Angesichts von soviel Lässigkeit ist es nur konsequent, dass auch der Film niemals in Hektik verfällt oder sich gar dazu bequemen würde, Suspense aufzubauen. „Ocean’s Thirteen“ rennt, rast, hetzt nicht – der Film schlendert, manchmal er schlurft sogar. Aber stört uns das? Film bedeutet bekanntlich, schöne Männer schöne Dinge tun zu lassen. Und was ist schöner als Brad Pitt und George Clooney beim Herumstehen in sündteuren Anzügen zu beobachten? Auch wenn Soderbergh seinen beiden Vorgängerfilmen nicht viel dazu gewinnt, genug kriegen kann man von seinen wortgewandten Elogen auf Kameraderie und Männerfreundschaft nicht. Das Einzige, was dabei fehlt, ist eine umwerfende Frau. „Ocean’s Thirteen“ bietet keinen Ersatz für Julia Roberts und Catherine Zeta-Jones, den beiden Diven von Teil 1 und 2. Natürlich, es gibt Ellen Barkin. Aber sie stakst als Willie Banks beflissen-devote Assistentin durch den Film wie eine verwitterte Daisy Duck. Eher undivenhaft, das.

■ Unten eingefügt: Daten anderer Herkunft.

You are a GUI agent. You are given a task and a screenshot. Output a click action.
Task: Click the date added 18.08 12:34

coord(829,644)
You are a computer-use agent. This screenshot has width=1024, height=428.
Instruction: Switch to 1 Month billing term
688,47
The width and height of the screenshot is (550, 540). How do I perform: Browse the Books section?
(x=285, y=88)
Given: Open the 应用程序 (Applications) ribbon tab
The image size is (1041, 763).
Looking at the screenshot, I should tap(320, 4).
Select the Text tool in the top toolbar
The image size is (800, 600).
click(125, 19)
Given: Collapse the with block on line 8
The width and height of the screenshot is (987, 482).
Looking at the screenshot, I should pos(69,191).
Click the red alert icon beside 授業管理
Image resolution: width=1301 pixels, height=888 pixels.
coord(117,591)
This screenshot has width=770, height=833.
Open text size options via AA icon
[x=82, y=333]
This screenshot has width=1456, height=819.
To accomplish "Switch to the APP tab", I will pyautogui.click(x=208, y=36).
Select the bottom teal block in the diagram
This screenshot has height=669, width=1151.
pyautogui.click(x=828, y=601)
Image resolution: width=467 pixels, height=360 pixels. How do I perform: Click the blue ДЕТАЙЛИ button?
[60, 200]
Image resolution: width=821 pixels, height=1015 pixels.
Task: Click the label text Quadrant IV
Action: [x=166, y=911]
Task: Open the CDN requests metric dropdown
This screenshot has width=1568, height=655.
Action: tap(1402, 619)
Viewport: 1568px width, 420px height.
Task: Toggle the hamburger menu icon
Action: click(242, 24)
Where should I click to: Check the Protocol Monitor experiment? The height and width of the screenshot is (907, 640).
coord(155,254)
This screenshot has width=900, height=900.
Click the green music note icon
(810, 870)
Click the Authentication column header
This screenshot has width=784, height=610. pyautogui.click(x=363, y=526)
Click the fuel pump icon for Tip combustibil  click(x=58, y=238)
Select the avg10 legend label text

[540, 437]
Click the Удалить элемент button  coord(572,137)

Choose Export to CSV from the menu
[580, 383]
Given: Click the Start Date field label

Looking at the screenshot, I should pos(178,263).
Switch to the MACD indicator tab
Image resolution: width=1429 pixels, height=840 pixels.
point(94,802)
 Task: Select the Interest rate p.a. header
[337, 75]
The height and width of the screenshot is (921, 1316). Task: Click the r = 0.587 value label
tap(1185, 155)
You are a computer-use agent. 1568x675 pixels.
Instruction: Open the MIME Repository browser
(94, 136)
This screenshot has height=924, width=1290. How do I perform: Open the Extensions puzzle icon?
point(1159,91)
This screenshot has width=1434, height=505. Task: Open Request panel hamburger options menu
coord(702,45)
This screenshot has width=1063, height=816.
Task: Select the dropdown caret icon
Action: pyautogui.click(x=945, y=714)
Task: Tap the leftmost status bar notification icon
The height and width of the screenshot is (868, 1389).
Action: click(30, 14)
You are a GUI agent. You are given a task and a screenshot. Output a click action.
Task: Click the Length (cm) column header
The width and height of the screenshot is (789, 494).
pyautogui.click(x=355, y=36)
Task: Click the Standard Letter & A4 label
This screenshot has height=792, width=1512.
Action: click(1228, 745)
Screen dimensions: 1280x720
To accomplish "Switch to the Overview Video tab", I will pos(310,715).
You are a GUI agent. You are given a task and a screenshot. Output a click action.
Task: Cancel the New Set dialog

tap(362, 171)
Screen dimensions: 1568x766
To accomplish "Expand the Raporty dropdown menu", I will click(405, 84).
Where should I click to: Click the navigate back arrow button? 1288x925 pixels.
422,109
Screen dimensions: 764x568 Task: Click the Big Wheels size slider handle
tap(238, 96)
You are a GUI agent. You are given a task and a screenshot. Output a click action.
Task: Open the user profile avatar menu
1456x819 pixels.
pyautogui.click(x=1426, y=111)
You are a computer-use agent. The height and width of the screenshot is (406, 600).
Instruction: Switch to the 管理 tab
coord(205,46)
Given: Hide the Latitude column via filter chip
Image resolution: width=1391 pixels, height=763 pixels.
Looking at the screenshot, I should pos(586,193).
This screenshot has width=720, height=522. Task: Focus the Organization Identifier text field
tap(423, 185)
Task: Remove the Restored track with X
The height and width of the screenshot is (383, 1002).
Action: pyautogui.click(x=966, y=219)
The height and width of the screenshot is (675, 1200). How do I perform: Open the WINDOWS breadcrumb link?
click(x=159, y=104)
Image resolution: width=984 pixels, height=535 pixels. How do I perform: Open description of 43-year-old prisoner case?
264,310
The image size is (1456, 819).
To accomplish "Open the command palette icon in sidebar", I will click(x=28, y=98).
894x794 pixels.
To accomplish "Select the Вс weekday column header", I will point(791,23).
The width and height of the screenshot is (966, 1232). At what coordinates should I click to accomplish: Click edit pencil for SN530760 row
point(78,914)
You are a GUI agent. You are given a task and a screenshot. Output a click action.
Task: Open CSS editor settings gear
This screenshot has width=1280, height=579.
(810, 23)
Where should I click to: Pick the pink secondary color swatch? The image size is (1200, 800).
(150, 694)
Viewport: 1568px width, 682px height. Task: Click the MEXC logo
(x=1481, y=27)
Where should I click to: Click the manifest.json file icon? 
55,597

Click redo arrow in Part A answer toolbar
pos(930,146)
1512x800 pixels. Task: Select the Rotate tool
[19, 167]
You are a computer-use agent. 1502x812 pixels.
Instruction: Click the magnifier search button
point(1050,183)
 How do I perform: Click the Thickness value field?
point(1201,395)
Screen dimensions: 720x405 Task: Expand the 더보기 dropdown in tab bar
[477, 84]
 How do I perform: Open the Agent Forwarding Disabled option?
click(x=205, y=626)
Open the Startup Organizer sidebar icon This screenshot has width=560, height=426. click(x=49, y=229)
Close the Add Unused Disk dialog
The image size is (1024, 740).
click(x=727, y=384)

Zugegeben: Es gibt spannendere Betrügerfilme. Jules Dassins „Rififi“ von 1955 wäre einer davon. Aber letztlich geht es in diesem charmanten Genre ohne eindeutigen Namen – heist film? caper movie? – vor allem um eins: Schadenfreude. Irgendeiner bekommt es immer mit diebischer Freude heimgezahlt; irgendjemand muss immer büßen für seinen demonstrativen Reichtum und seine Hybris. Als Zuschauer darf man sich genussvoll auf die Seite der Gauner schlagen und zusehen, wie mit höchster Raffinesse dem schmierigen Lokalmafioso, der global agierenden Corporation, ja dem kapitalistischen System an sich eine Schnippchen geschlagen wird. Voller Boshaftigkeit steuert dass Genre zielgerade auf seinen Höhepunkt zu: der Nahaufnahme eines fassungslosen Gesichtsausdrucks. Wer erinnert sich nicht gerne hämisch an Robert Shaw am Ende von „Der Clou“, nachdem ihn Robert Redford und Paul Newman über den Wetttisch gezogen haben? Auch in „Ocean’s Thirteen“ gibt es diesen glorreichen Moment. Auf das nonchalante Grinsen George Clooneys folgt ein Schnitt – zu sehen sind die entglittenen Züge seines puterroten Gegenübers. Der Kontrollverlust dieser zornverzerrten Fratze macht noch einmal schlaglichtartig klar, worauf es dem wahren Ganoven ankommt: die Macht der reinen Coolness.